YOUR OBJECTIVE - Only the lines from the beginning of the data through the one with "PAST BARCA (116, 1126)" belong in the answer, each retyped exactly, with pictures left out.

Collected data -
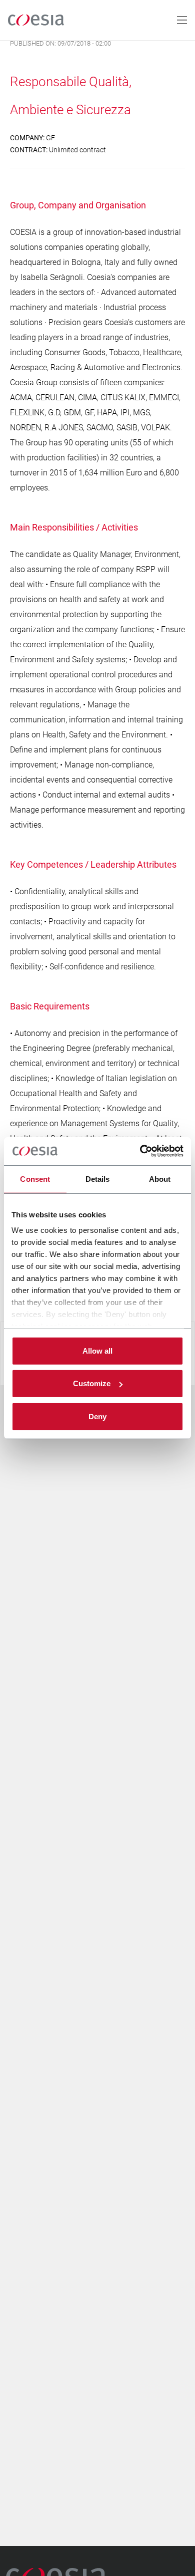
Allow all (97, 1350)
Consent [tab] (35, 1178)
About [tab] (160, 1178)
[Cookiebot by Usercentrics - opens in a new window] (140, 1151)
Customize (91, 1383)
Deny (97, 1416)
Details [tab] (98, 1178)
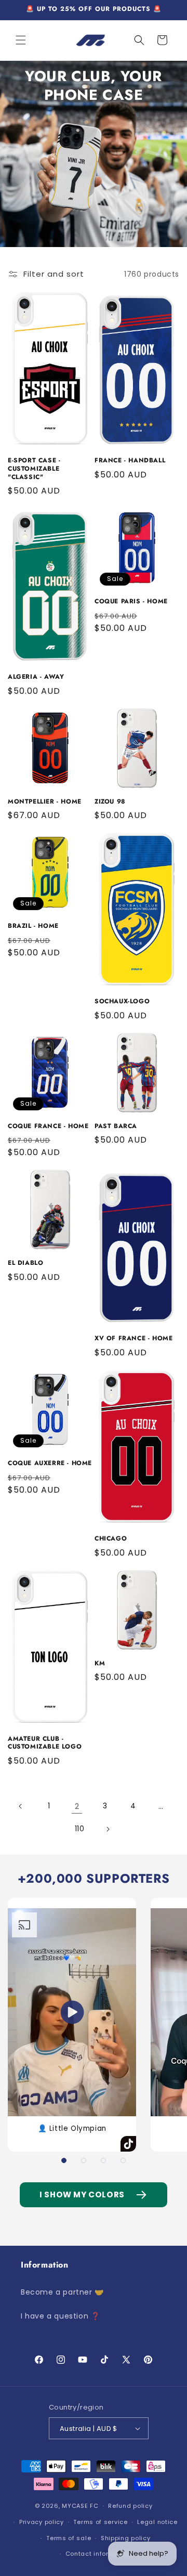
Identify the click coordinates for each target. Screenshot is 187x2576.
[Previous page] (20, 1806)
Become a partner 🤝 (62, 2292)
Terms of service (100, 2522)
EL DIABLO (25, 1263)
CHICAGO (111, 1539)
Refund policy (130, 2506)
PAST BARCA (116, 1126)
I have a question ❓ (60, 2316)
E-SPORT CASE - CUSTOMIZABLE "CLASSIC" (34, 469)
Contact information (98, 2553)
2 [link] (77, 1806)
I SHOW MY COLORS (82, 2194)
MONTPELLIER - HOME (45, 802)
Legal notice (157, 2522)
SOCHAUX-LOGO (122, 1002)
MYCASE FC (80, 2506)
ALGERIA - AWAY (36, 677)
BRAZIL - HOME (33, 926)
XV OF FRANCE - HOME (133, 1339)
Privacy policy (41, 2522)
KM (100, 1664)
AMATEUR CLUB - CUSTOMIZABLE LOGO (45, 1743)
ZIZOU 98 (110, 802)
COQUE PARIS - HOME (131, 602)
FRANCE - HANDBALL (130, 461)
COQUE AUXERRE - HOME (50, 1463)
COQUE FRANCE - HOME (48, 1126)
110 (80, 1828)
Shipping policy (126, 2538)
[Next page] (107, 1829)
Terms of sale (68, 2538)
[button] (20, 40)
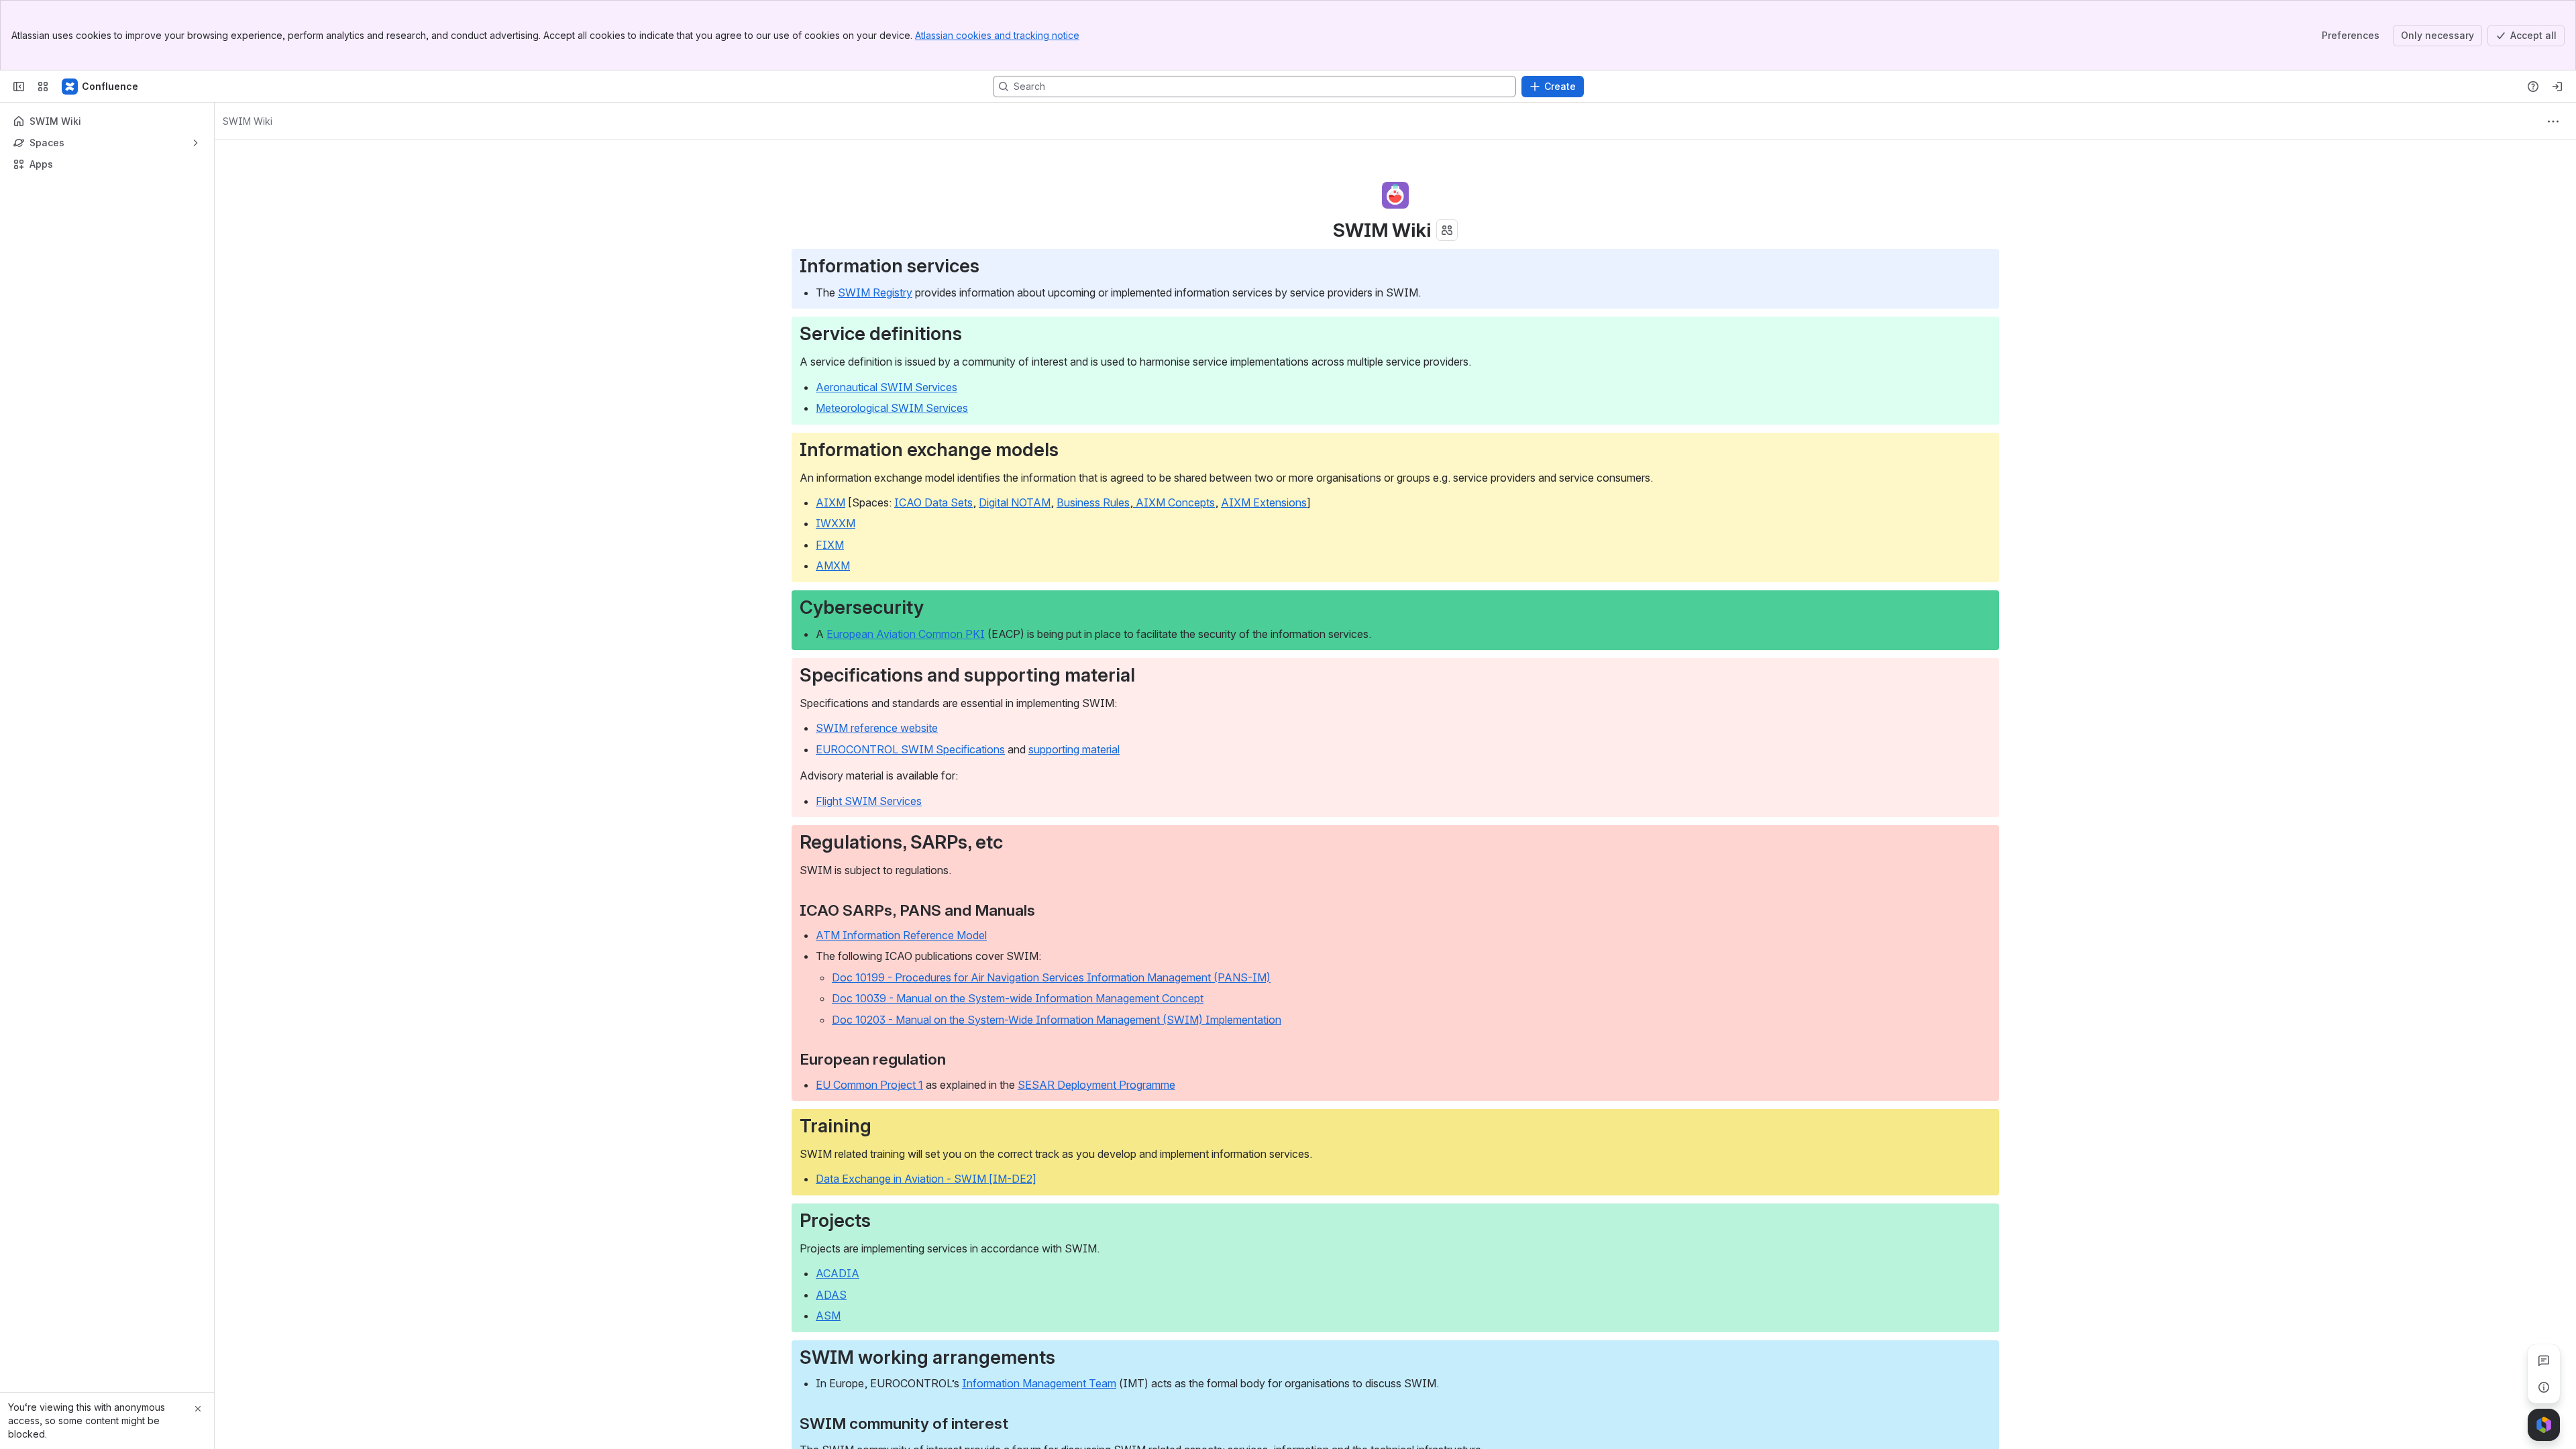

SOLVED PROBLEM -
Allow all (97, 1350)
Consent [tab] (35, 1178)
About [tab] (160, 1178)
[Cookiebot by Usercentrics - opens in a new window] (140, 1151)
Customize (91, 1383)
Deny (97, 1416)
Details [tab] (98, 1178)
Identify the click coordinates for each target. Screenshot is 187x2576.
[Previous page] (20, 1806)
Become a partner 🤝 (62, 2292)
Terms of service (100, 2522)
EL DIABLO (25, 1263)
CHICAGO (111, 1539)
Refund policy (130, 2506)
PAST BARCA (116, 1126)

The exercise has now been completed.